> ABOUT THIS TASK
Your task is to repeat exactly the lines below between the line holding "2021 (76, 863)" and the line holding "نقدم سياسات استرجاع", inclusive, and only those.

(RECORDS FOR THE TASK Opens)

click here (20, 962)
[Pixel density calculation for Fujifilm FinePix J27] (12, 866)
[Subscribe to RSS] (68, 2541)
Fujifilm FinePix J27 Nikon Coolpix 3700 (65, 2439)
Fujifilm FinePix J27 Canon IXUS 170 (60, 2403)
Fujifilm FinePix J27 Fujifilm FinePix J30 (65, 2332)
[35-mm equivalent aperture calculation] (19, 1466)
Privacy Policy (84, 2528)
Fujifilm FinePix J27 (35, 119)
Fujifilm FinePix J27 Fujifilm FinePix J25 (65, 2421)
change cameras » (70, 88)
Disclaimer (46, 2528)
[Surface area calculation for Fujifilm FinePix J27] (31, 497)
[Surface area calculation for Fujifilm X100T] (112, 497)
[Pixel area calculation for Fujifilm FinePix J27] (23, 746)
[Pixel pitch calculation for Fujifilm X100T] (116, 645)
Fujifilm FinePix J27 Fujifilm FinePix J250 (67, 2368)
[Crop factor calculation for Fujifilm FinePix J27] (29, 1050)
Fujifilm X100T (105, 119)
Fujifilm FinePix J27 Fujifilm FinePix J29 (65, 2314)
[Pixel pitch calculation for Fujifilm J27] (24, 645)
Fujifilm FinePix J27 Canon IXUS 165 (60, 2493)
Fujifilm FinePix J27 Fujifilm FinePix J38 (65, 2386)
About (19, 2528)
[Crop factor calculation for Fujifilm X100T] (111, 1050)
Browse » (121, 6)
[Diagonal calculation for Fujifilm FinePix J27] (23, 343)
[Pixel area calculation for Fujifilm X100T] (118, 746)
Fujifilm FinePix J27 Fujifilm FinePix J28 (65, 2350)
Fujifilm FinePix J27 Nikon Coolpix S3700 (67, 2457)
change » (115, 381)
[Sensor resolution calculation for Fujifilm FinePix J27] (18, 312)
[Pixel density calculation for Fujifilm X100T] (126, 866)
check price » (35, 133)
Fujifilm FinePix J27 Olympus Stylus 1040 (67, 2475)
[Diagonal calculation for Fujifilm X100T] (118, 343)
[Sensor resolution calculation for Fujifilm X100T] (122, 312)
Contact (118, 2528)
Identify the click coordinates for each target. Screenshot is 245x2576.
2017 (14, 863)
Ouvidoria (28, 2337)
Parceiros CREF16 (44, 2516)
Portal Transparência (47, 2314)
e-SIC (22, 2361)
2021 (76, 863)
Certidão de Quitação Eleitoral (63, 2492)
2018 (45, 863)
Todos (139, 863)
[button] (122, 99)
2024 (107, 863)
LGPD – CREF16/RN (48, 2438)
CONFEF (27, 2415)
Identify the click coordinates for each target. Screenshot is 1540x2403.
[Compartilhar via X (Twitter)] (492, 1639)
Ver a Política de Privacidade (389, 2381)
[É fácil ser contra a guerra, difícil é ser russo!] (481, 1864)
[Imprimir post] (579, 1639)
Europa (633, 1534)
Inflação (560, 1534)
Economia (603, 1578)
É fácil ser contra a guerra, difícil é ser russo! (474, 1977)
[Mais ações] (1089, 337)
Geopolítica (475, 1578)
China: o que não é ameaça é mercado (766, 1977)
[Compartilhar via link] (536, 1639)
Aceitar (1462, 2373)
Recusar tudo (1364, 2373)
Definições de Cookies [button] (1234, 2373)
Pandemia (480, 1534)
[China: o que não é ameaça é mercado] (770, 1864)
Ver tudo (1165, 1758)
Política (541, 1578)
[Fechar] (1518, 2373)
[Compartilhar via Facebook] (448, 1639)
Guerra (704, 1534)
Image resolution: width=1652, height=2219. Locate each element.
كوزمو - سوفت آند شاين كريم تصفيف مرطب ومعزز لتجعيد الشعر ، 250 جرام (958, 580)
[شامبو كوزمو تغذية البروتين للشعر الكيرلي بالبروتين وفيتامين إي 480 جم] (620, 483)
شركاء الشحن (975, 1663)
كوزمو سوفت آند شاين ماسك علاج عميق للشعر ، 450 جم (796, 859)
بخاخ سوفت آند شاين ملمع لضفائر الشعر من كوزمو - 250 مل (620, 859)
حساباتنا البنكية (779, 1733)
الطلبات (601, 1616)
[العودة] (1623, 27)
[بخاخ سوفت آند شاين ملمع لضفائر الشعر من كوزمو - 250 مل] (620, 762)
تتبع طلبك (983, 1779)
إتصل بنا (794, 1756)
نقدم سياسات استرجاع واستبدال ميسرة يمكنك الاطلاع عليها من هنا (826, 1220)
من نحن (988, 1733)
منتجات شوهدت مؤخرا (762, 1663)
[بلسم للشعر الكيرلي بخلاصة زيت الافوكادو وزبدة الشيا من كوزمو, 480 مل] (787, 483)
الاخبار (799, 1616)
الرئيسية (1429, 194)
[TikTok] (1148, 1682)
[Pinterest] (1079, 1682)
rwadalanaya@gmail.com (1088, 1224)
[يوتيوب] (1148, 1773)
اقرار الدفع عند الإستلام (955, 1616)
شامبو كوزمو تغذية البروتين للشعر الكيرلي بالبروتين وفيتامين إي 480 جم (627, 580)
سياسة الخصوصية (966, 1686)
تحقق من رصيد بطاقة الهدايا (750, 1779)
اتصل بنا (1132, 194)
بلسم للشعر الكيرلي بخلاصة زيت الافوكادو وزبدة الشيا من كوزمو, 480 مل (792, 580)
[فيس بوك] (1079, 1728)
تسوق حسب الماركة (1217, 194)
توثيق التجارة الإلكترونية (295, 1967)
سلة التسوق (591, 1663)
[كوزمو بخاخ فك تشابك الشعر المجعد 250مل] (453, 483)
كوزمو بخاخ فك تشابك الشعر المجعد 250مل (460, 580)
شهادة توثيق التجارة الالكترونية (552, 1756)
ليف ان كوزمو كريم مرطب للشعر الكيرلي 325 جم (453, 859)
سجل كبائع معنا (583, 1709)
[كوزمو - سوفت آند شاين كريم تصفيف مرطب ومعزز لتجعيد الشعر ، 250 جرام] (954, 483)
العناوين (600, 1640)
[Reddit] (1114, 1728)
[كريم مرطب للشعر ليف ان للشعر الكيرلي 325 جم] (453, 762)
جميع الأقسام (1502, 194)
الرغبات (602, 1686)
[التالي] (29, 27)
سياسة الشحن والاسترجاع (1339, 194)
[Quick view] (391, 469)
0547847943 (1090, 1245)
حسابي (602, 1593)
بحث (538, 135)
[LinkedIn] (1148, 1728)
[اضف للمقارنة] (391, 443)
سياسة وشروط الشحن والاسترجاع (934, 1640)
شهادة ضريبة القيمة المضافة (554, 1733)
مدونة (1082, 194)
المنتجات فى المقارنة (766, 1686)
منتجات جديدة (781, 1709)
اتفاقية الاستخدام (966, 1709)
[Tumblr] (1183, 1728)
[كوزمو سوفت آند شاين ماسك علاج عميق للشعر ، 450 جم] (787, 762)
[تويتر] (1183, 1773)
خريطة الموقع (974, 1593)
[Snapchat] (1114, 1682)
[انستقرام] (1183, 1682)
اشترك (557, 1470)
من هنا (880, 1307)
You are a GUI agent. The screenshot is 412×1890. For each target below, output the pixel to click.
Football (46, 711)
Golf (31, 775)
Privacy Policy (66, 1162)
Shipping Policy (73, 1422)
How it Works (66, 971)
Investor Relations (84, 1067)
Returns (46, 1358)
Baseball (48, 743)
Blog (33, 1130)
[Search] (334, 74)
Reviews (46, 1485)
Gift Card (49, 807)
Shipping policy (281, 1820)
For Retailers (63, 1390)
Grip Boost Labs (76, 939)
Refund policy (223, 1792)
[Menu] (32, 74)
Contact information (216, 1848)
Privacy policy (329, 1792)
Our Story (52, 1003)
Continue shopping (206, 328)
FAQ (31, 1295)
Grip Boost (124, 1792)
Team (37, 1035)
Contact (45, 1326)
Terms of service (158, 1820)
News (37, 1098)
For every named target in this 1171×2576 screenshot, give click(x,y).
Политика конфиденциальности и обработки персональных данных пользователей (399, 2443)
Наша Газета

(RECORDS FOR THE TASK Closes)

> RESULT OF THIS EXERCISE
2021 (76, 863)
Certidão de Quitação Eleitoral (63, 2492)
2018 (45, 863)
Todos (139, 863)
[button] (122, 99)
2024 (107, 863)
LGPD – CREF16/RN (48, 2438)
CONFEF (27, 2415)
Identify the click coordinates for each target. Screenshot is 1540x2403.
[Compartilhar via X (Twitter)] (492, 1639)
Ver a Política de Privacidade (389, 2381)
[É fácil ser contra a guerra, difícil é ser russo!] (481, 1864)
[Imprimir post] (579, 1639)
Europa (633, 1534)
Inflação (560, 1534)
Economia (603, 1578)
É fácil ser contra a guerra, difícil é ser russo! (474, 1977)
[Mais ações] (1089, 337)
Geopolítica (475, 1578)
China: o que não é ameaça é mercado (766, 1977)
[Compartilhar via link] (536, 1639)
Aceitar (1462, 2373)
Recusar tudo (1364, 2373)
Definições de Cookies [button] (1234, 2373)
Pandemia (480, 1534)
[China: o que não é ameaça é mercado] (770, 1864)
Ver tudo (1165, 1758)
Política (541, 1578)
[Fechar] (1518, 2373)
[Compartilhar via Facebook] (448, 1639)
Guerra (704, 1534)
Image resolution: width=1652, height=2219. Locate each element.
كوزمو - سوفت آند شاين كريم تصفيف مرطب ومعزز لتجعيد الشعر ، 250 جرام (958, 580)
[شامبو كوزمو تغذية البروتين للشعر الكيرلي بالبروتين وفيتامين إي 480 جم] (620, 483)
شركاء الشحن (975, 1663)
كوزمو سوفت آند شاين ماسك علاج عميق للشعر ، 450 جم (796, 859)
بخاخ سوفت آند شاين ملمع لضفائر الشعر من كوزمو - 250 مل (620, 859)
حساباتنا البنكية (779, 1733)
الطلبات (601, 1616)
[العودة] (1623, 27)
[بخاخ سوفت آند شاين ملمع لضفائر الشعر من كوزمو - 250 مل] (620, 762)
تتبع طلبك (983, 1779)
إتصل بنا (794, 1756)
نقدم سياسات استرجاع واستبدال ميسرة يمكنك الاطلاع عليها من هنا (826, 1220)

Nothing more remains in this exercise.